Seven is not a "magic number," an expert has said, noting that RMB's fall below seven should not cause competitive devaluations and "isn't proof of manipulation deserving of U.S. retaliation."

BEIJING, Aug. 6 (Xinhua) -- In response to the U.S. Treasury's decision to label China "a currency manipulator" on Monday, experts said China has not met the criteria to fit the label.

The U.S. statement follows the weakening of the Chinese currency beyond 7 yuan per U.S. dollar on Monday. China's central bank attributed the yuan devaluation to factors including unilateral and protectionist measures, as well as the expectation of additional tariffs on Chinese goods.
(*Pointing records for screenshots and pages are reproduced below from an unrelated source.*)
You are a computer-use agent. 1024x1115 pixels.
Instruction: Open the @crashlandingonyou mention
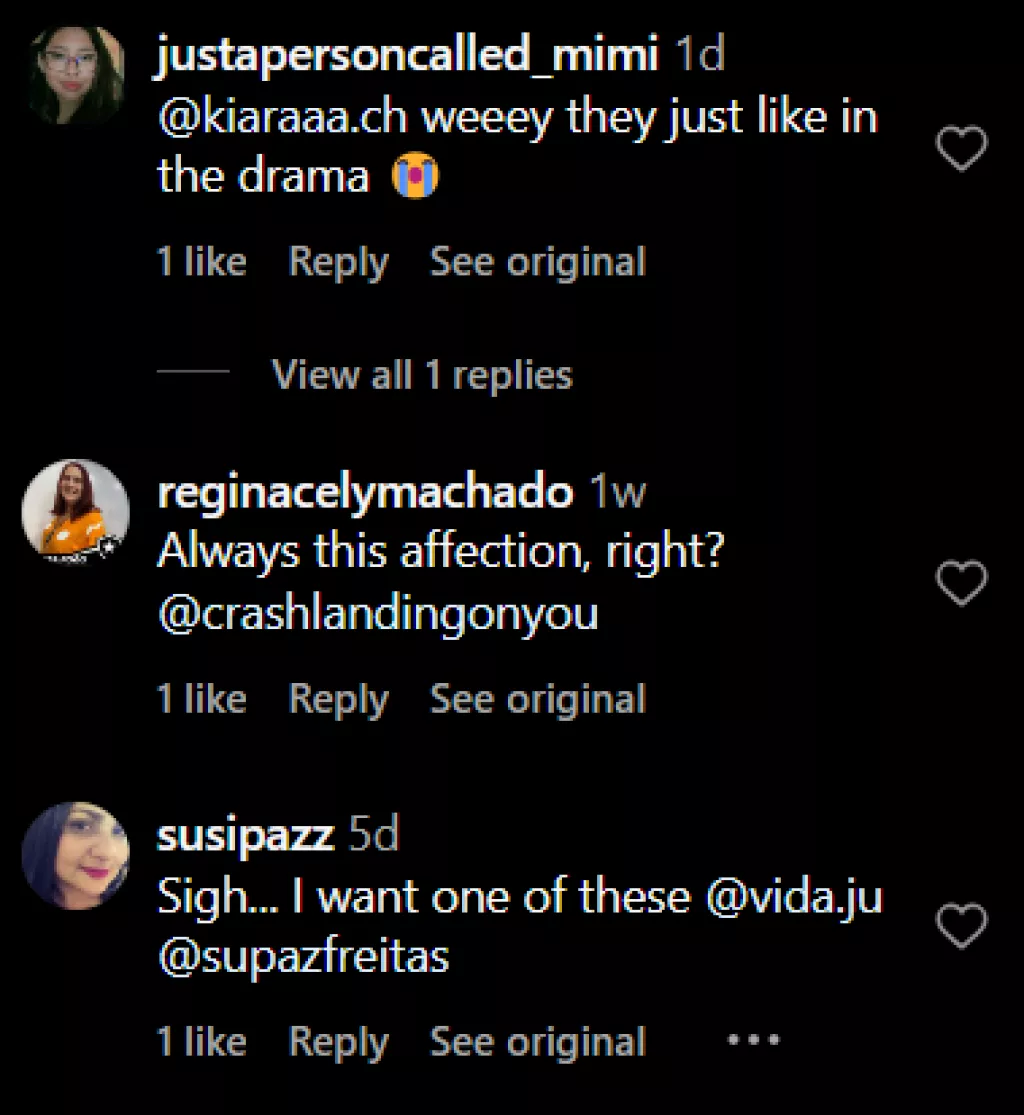tap(378, 613)
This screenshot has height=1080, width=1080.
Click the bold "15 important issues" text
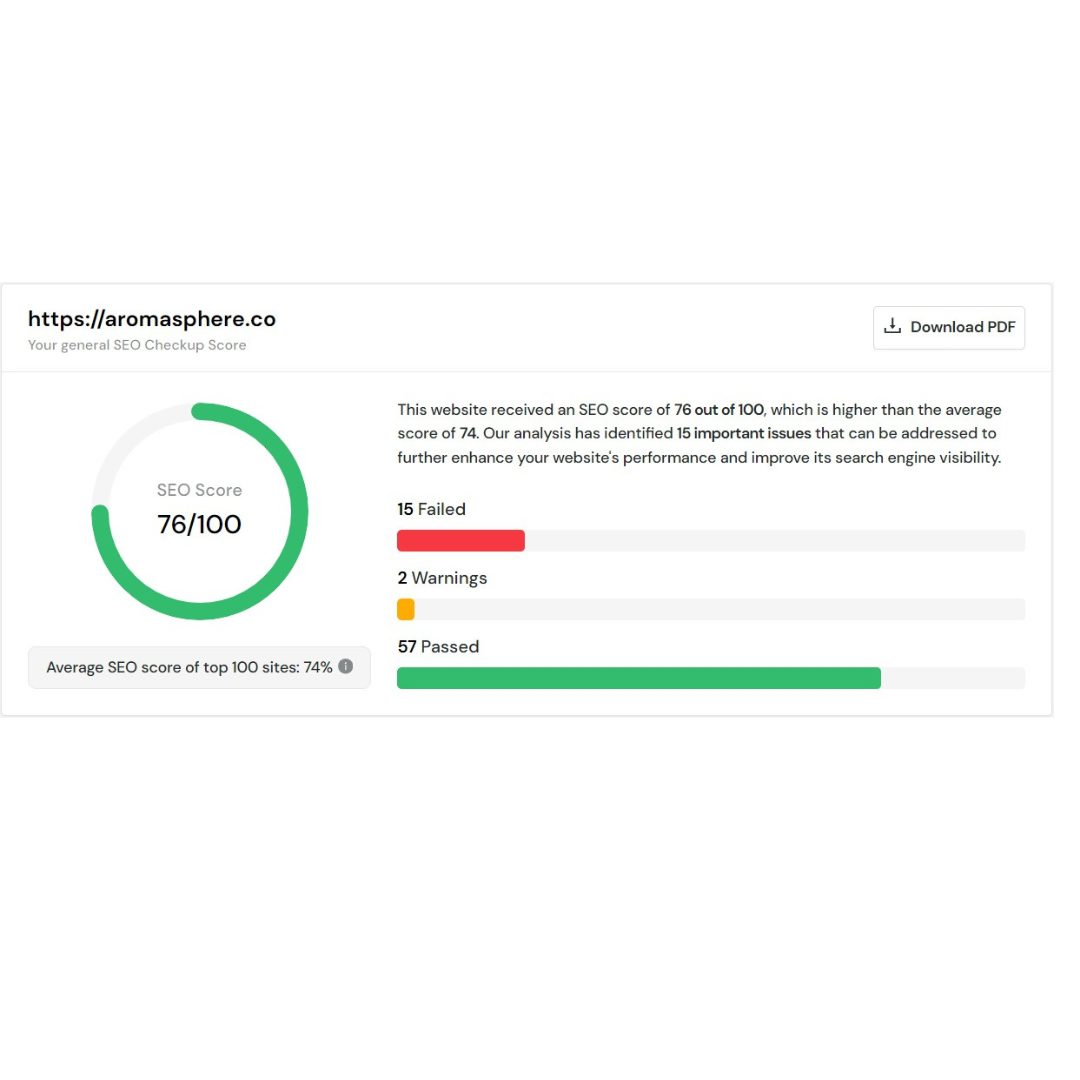click(744, 434)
"Fixing to a level which is the weakest for the yuan in 11 years has sent a very clear signal that there was a commitment by China to dealing with the threats," said Michael McCarthy, Australian chief market strategist at the CMC Markets, a financial derivatives dealer.
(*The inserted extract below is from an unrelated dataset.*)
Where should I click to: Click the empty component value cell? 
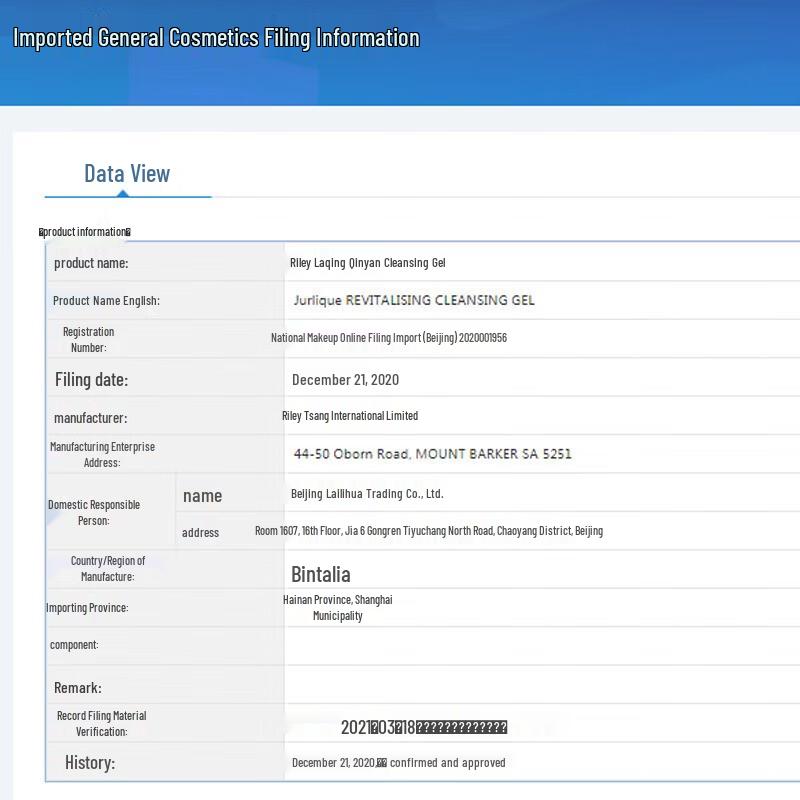(540, 646)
Photo taken on Dec. 28, 2018 shows the No. J000000001 commemorative banknote of the Chinese currency renminbi during a ceremony in Shijiazhuang, north China's Hebei Province. (Xinhua/Li Xin)

Scott Kennedy, an expert at the Washington D.C.-based Center for Strategic & International Studies, tweeted that seven is not a "magic number," noting that RMB's fall below seven should not cause competitive devaluations and "isn't proof of manipulation deserving of U.S. retaliation."
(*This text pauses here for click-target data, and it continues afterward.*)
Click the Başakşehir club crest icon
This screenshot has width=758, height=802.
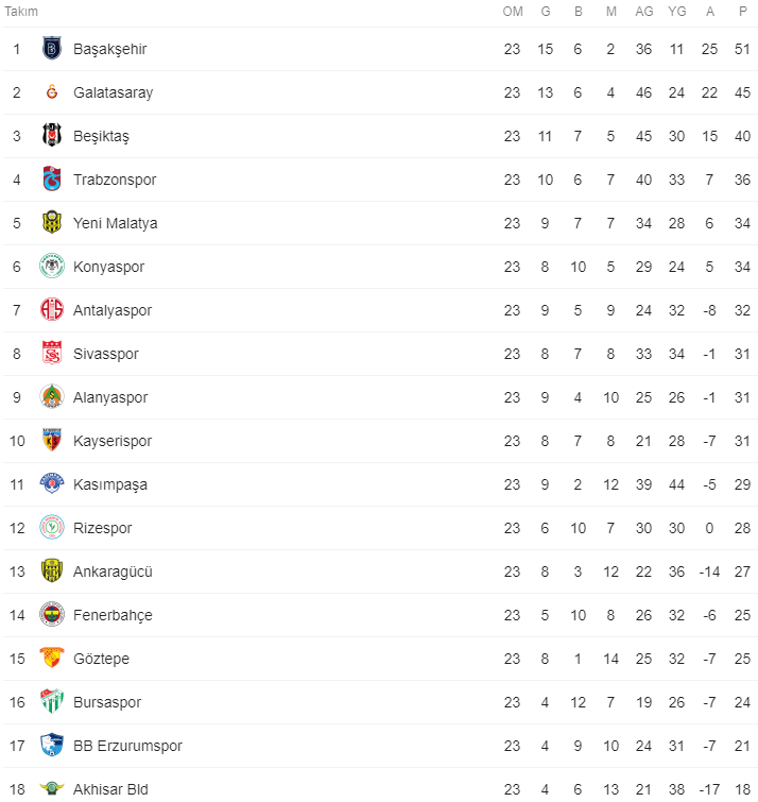tap(51, 49)
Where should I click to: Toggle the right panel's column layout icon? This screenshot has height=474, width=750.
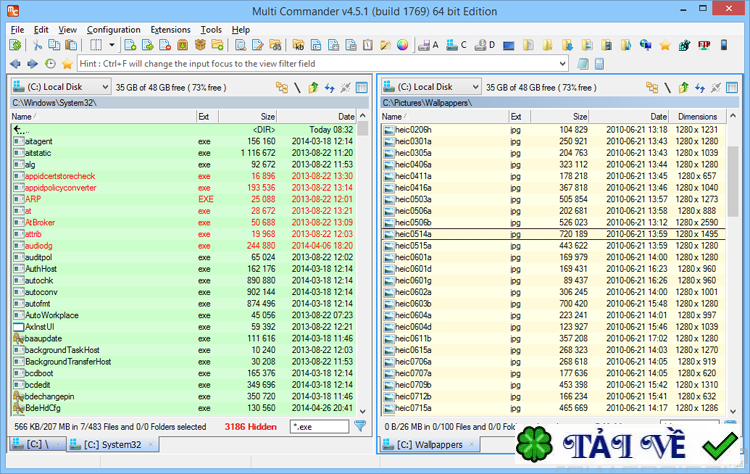[x=732, y=88]
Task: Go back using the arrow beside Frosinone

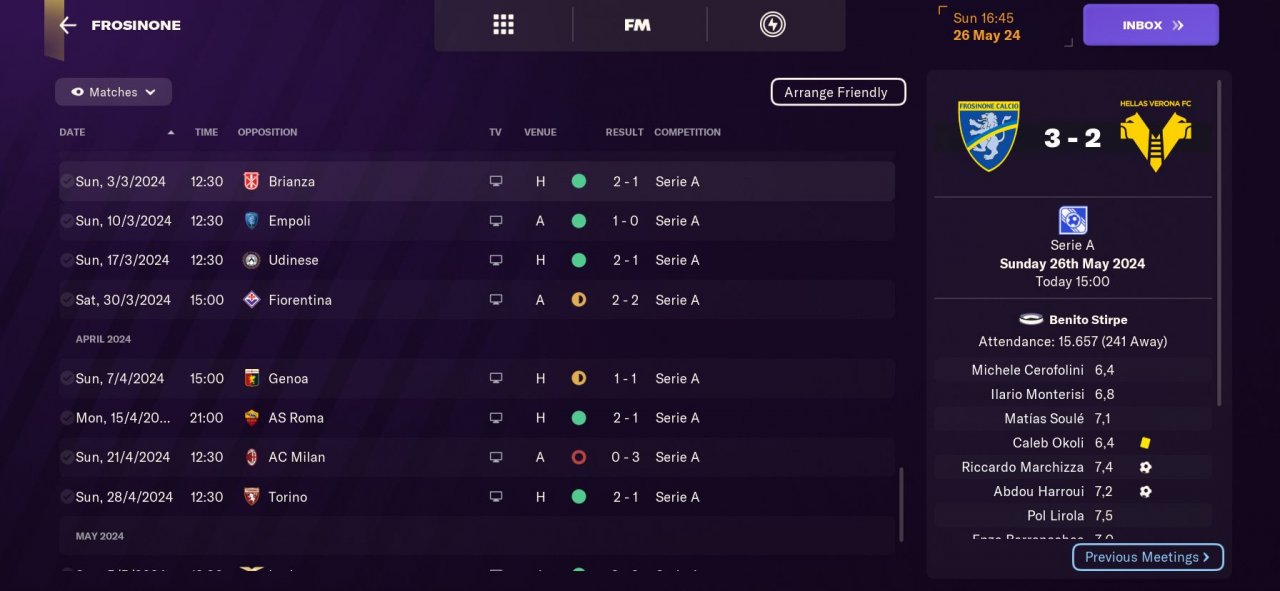Action: tap(67, 25)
Such a label on China does not meet the quantitative criteria for the so-called "currency manipulator" set by the U.S. Treasury, the central bank said Tuesday, adding that the U.S. labeling is an arbitrary unilateral and protectionist practice, which seriously damages international rules and will significantly impact the global economy and financial markets.

"Treasury has made what seems like an arbitrary determination of currency manipulation since China hardly meets all of the relevant criteria and despite the dilution of those criteria over time," Eswar Prasad, a professor at Cornell University who served as the head of the International Monetary Fund's China division, told Bloomberg.